Cartographers for centuries worked on the challenges of representing Earth on a flat surface. Maps and their various projections have their own stories affected by the development of science, history, and cultural psychology. Is there a map that’s accurate? All projections have their pros and cons and therefore it is important to make the different projections available for use. Recently, technology has been great at providing us the tools to see our world from different perspectives, and the different projections have been added to a new version of Mapbox, which Educate Magis uses for the Interactive Schools Map.
By clicking on the Map Projections button, you can choose which of the eight projections you wish to use to browse the map or locate a school.
There are several resources available that talk about map projections at length. In this article, we just mention the ones that have been added to our Interactive Map. We are referring to the short explanations of the different map projections provided on the Mapbox page.

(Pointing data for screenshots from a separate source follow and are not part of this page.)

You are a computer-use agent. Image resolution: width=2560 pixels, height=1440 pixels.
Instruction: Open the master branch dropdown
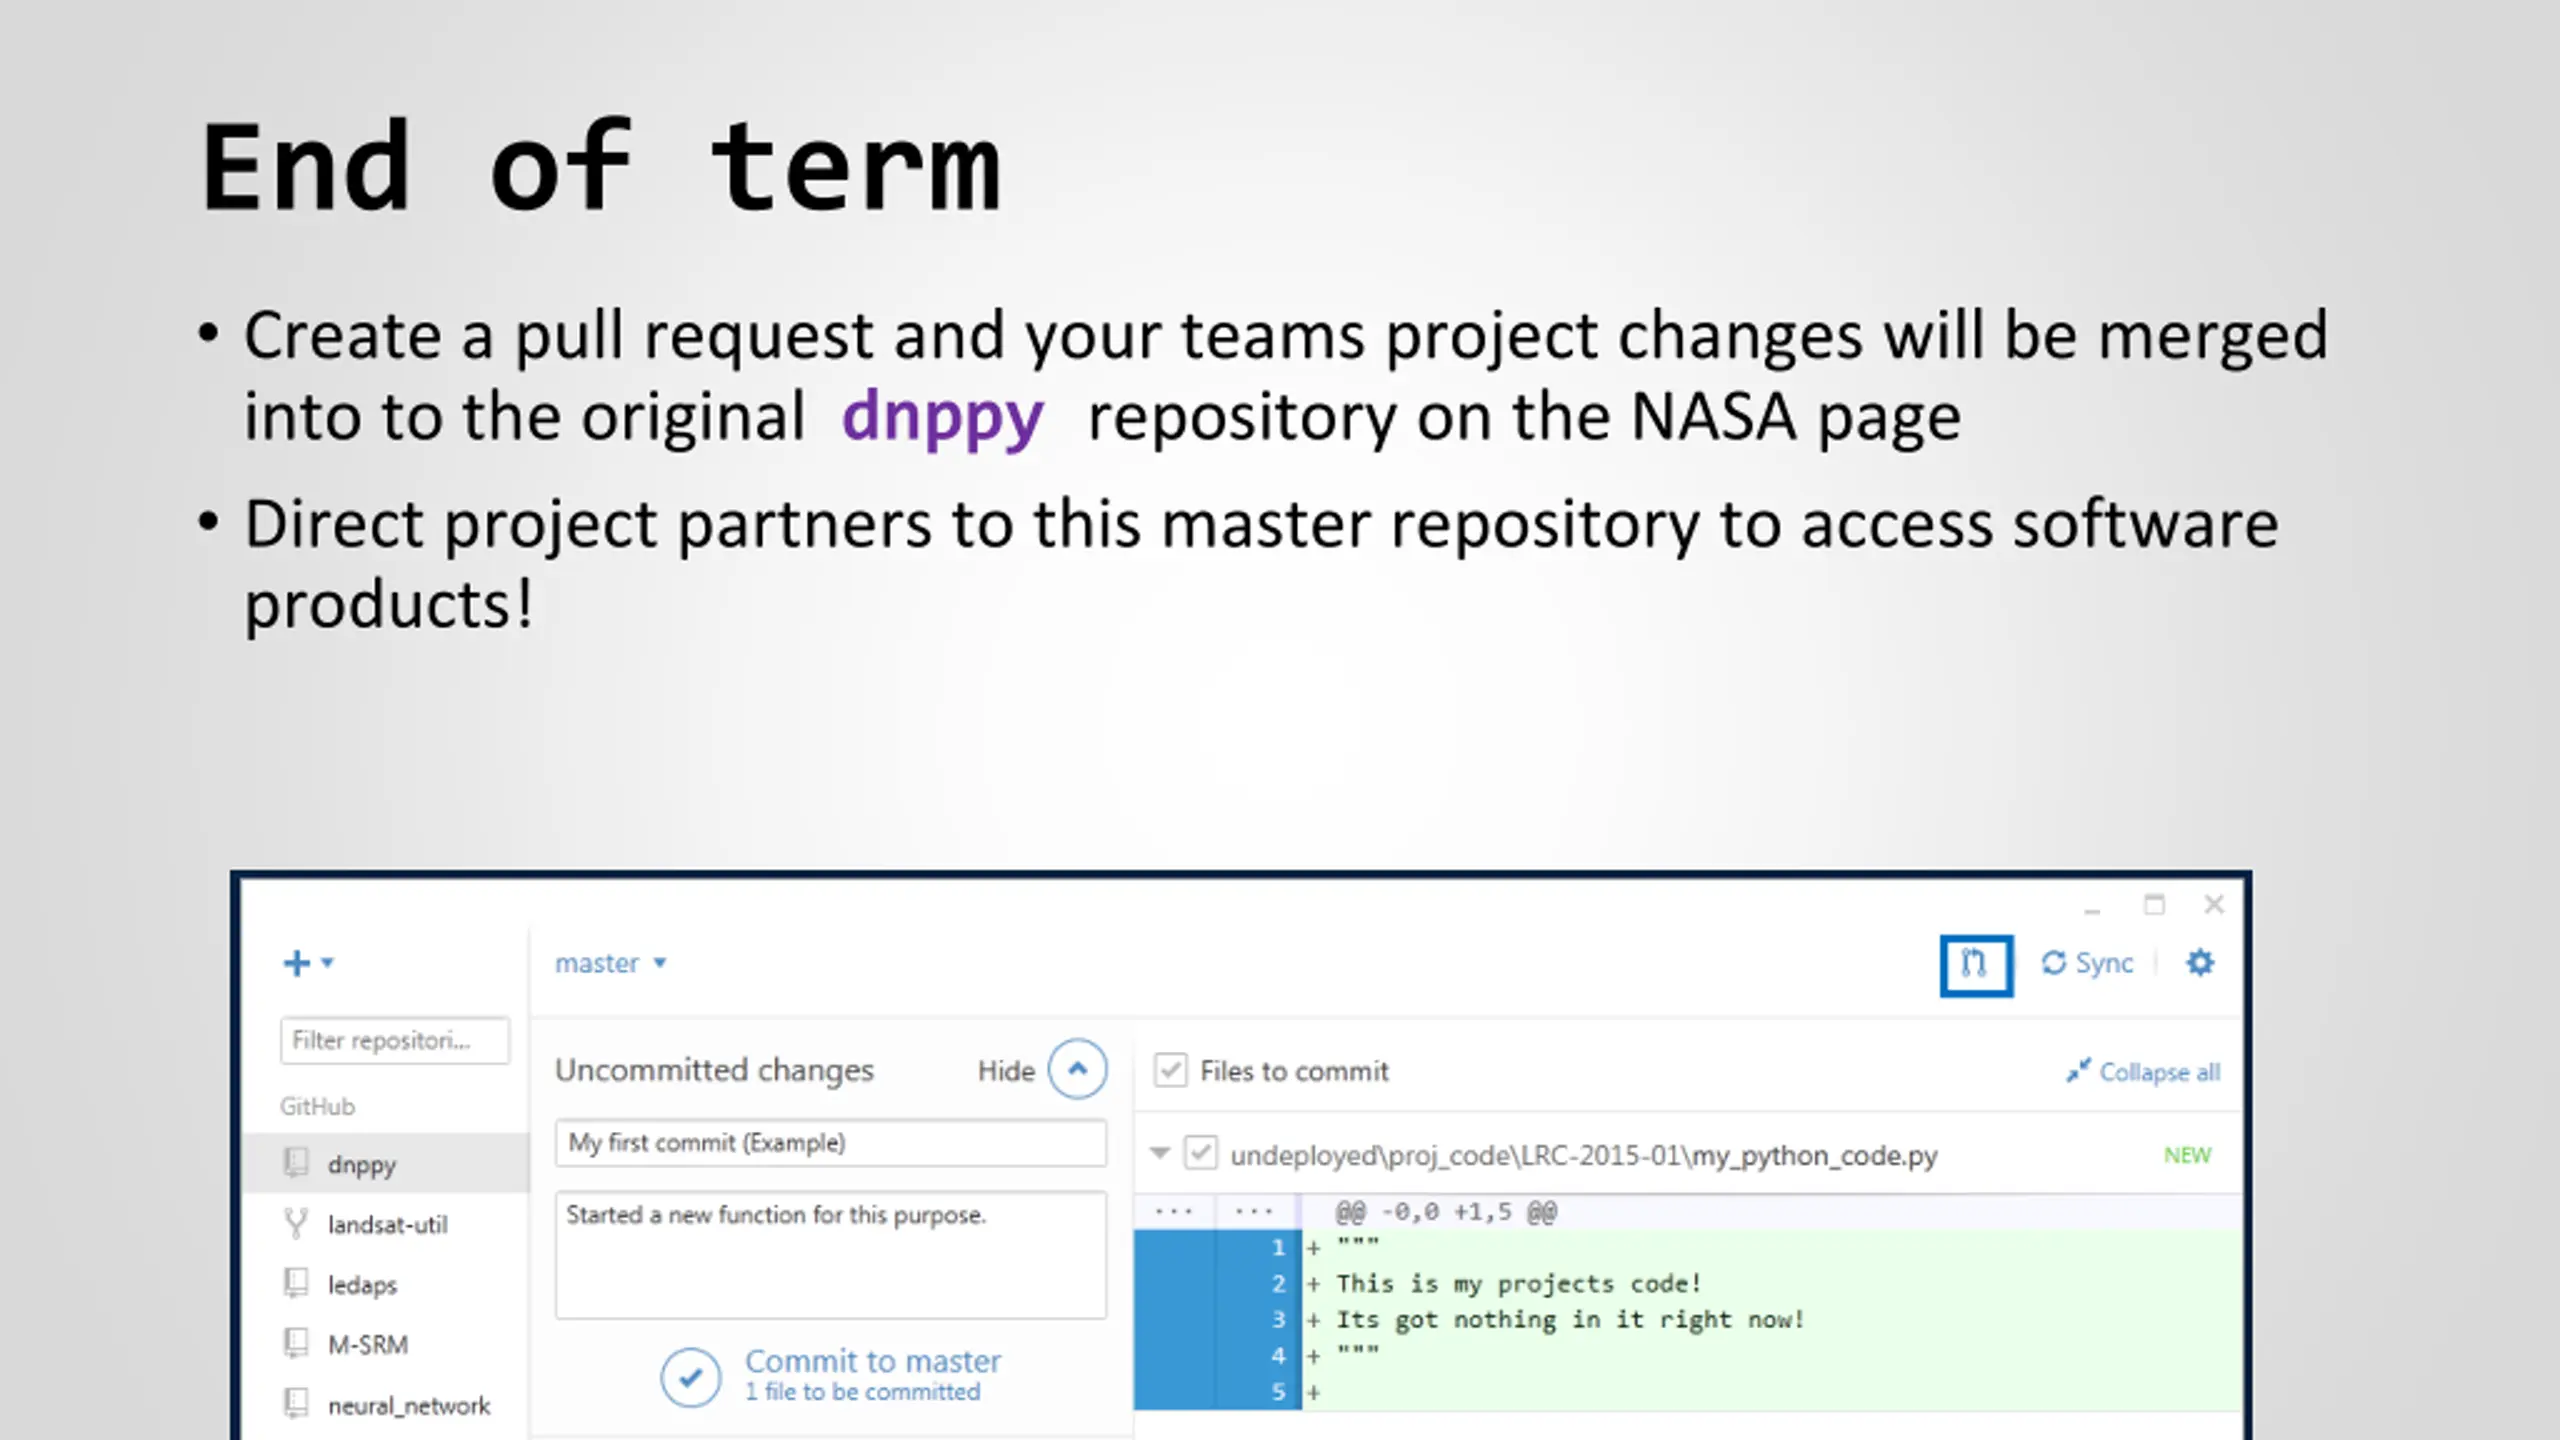coord(611,963)
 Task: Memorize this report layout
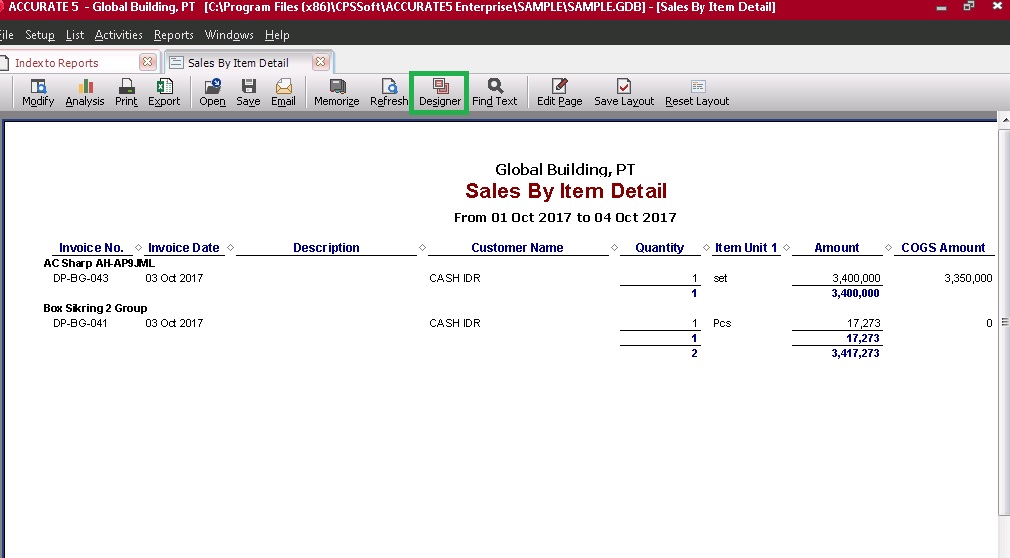(x=336, y=93)
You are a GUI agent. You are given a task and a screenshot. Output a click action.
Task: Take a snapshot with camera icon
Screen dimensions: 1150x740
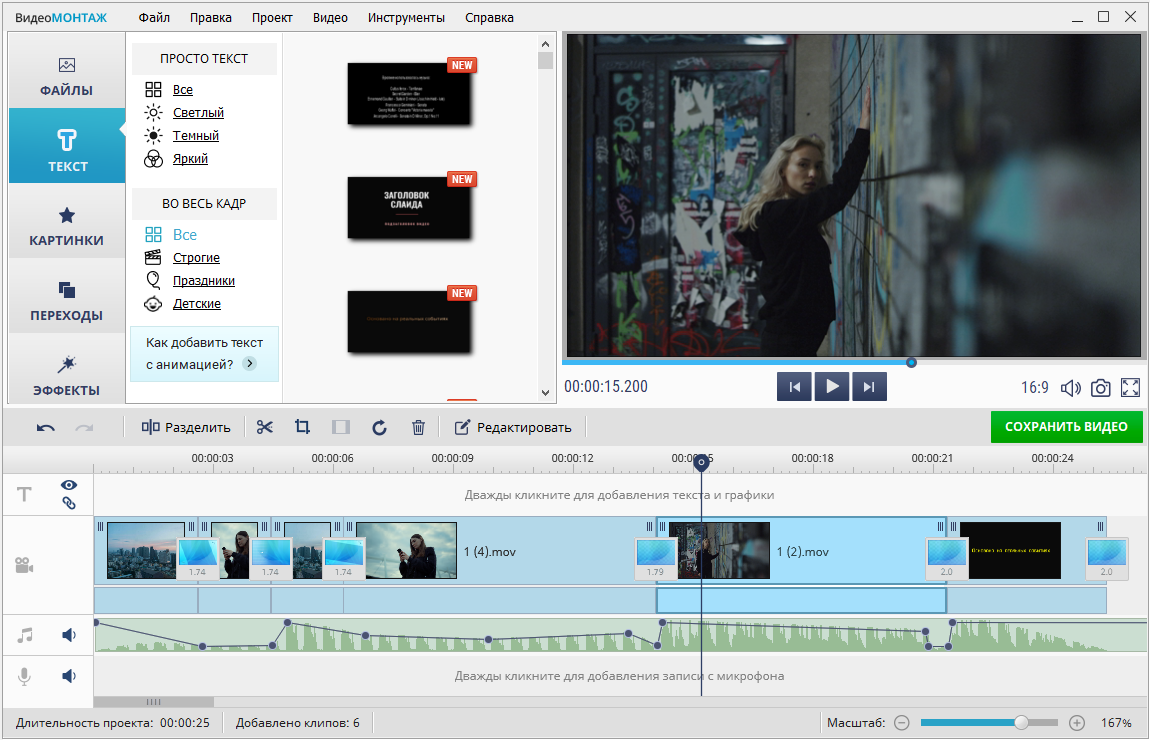point(1100,388)
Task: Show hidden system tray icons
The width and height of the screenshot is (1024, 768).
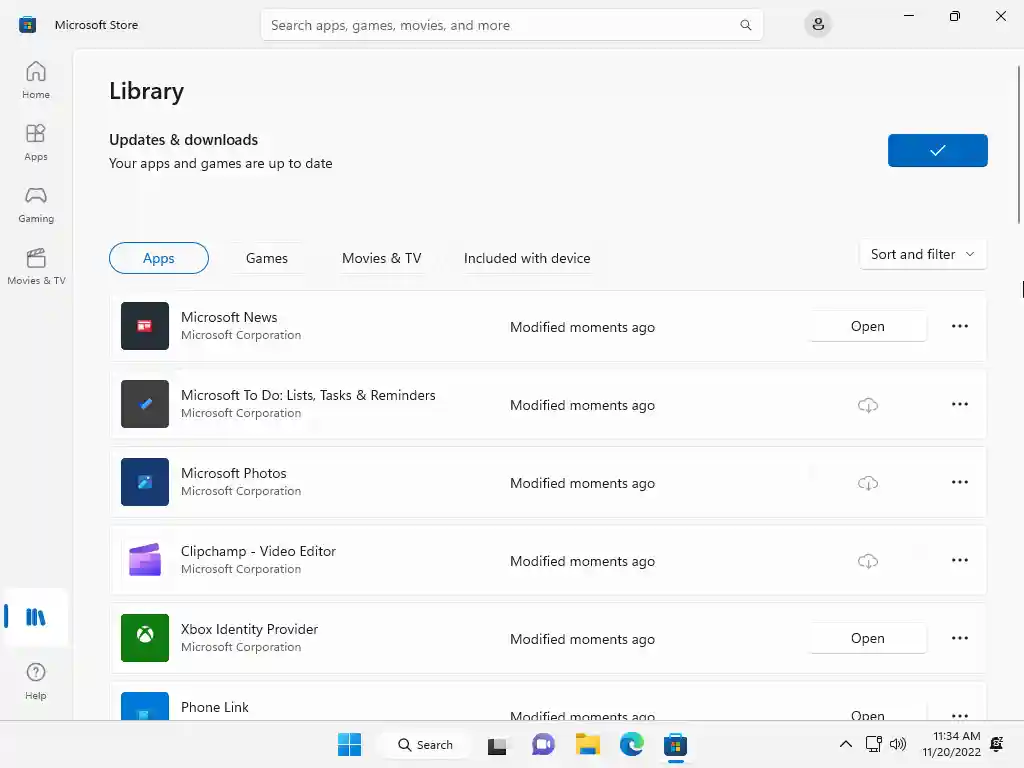Action: (x=846, y=744)
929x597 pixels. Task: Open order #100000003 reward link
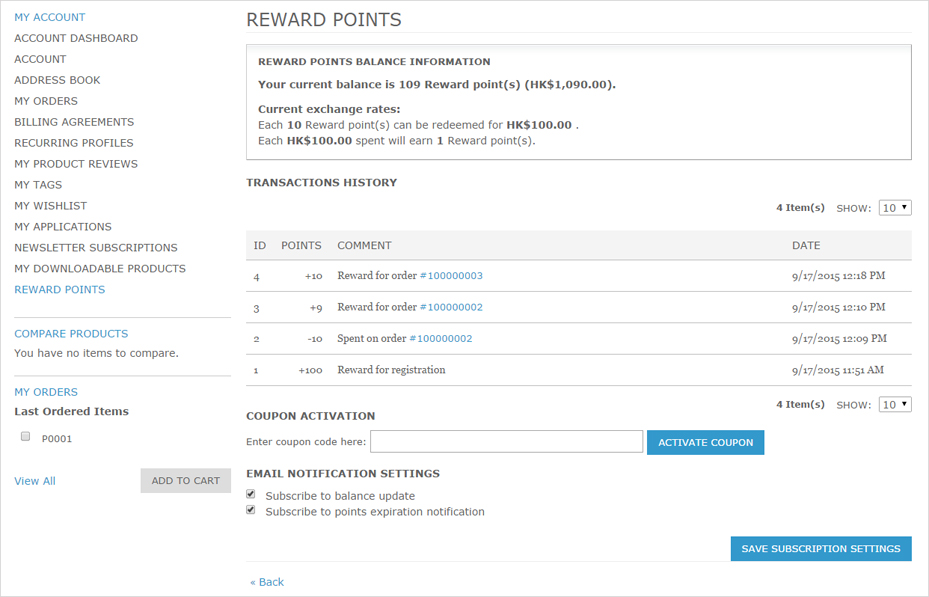click(451, 275)
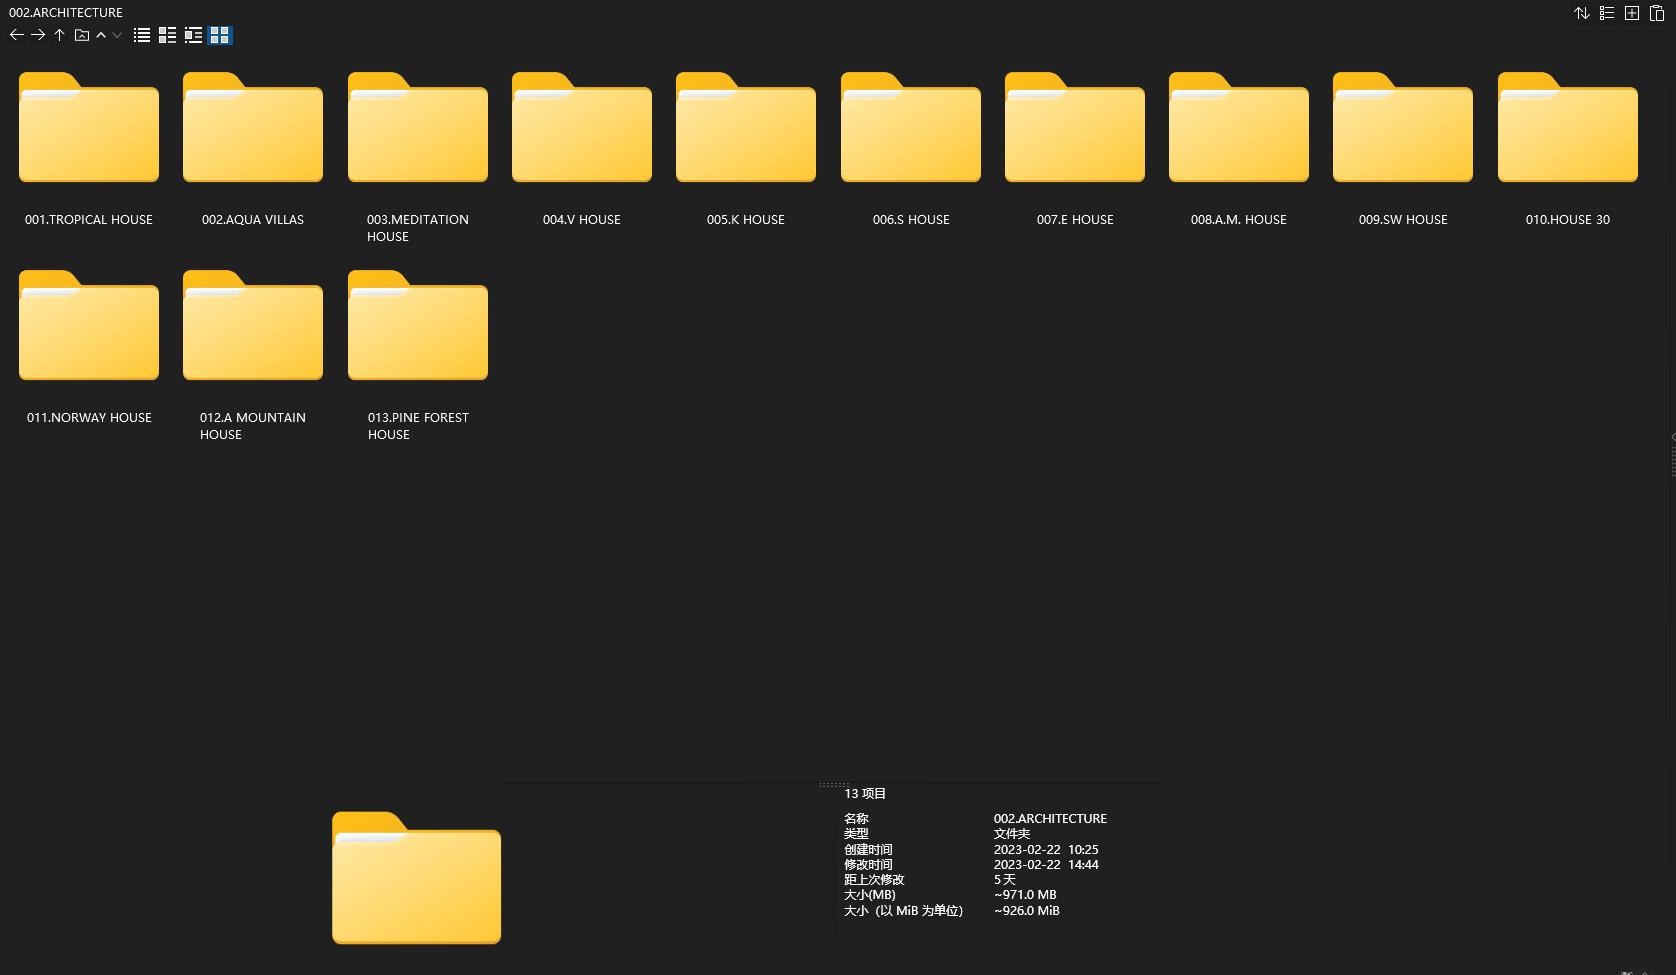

In the following three projections, curved map edges create a pleasant, rounded aesthetic suggesting classic world maps. These projections are good choices for data visualization on a global scale.
Equal Earth and Natural Earth are Pseudocylindrical projections, with straight lines of latitude and curved lines of longitude. Winkel tripel is a Pseudoazimuthal projection with lines of latitude bending slightly inward.
The Equal Earth projection accurately reflects sizes and is thus especially useful in data visualization when it’s important to make regional size comparisons.
A notable use of Equal Earth projection is in thematic maps on global temperature anomalies by NASA.
The Natural Earth projection looks much like Equal Earth but displays a more “natural” appearance by minimizing shape distortion at the cost of a small amount of size distortion.
The Winkel tripel projection appears taller and more rounded than Equal Earth and Natural Earth, and provides more accurate shapes with less accurate sizes. Winkel tripel is commonly regarded as one of the least distorted compromise projections. The National Geographic Society and many other educational institutions use Winkel tripel for global thematic mapping.
The curved latitude lines in Winkel tripel make it unsuitable for maps where comparing latitude is important.
Conic projections create a map with little distortion in the area around a specific point. Further away from this point, distortion increases. In the Albers projection, is shape distortion, while in Lambert Conformal Conic the size increases with greater distance.
The Lambert conformal conic projection is a conic, conformal projection used for aeronautical charts and many regional mapping systems. Like Mercator, this is a conformal projection, meaning that shapes and angles are accurately represented. Instead, regions further away from the center are increasingly exaggerated in size.
Equirectangular and Mercator are classified in cartography as cylindrical projections. These projections have straight latitude and longitude lines. Their rectangular shape allows them to loop across their east and west edges at the 180th Meridian, useful for maps that need to cover the Pacific Ocean.
The Equirectangular (Plate Carrée) projection is a cylindrical, compromise projection in which positions on the map directly correspond to their longitude and latitude values.
Equirectangular is useful for mapping the Pacific Ocean while minimizing the size distortion of Mercator.
This projection is the standard for global raster datasets, such as Celestia, NASA World Wind, and Natural Earth, and is useful for displaying these datasets without distortion.
The Web Mercator projection is a cylindrical, conformal projection and the default projection in Mapbox GL JS. Web Mercator is classified as EPSG:3857 and is a variant of the classic Mercator projection used for marine navigation. Web Mercator was the first projection introduced in web maps and remains widely used by most mapping platforms.
Mercator accurately displays shapes and angles, which makes it useful for navigation. At the world scale, it exaggerates the size of geographic shapes near the poles. For example, Greenland appears the same size as Africa, even though it’s 14 times smaller.
The Globe projection (defined as globe in the Mapbox GL JS API) is a three-dimensional representation of the earth. Globe increases the sense of depth of the map and is a correct representation of the surface of the earth as viewed from space. Using this projection limits the display of the earth to one hemisphere at a time. This can be addressed in some cases by rotating the globe with camera animation.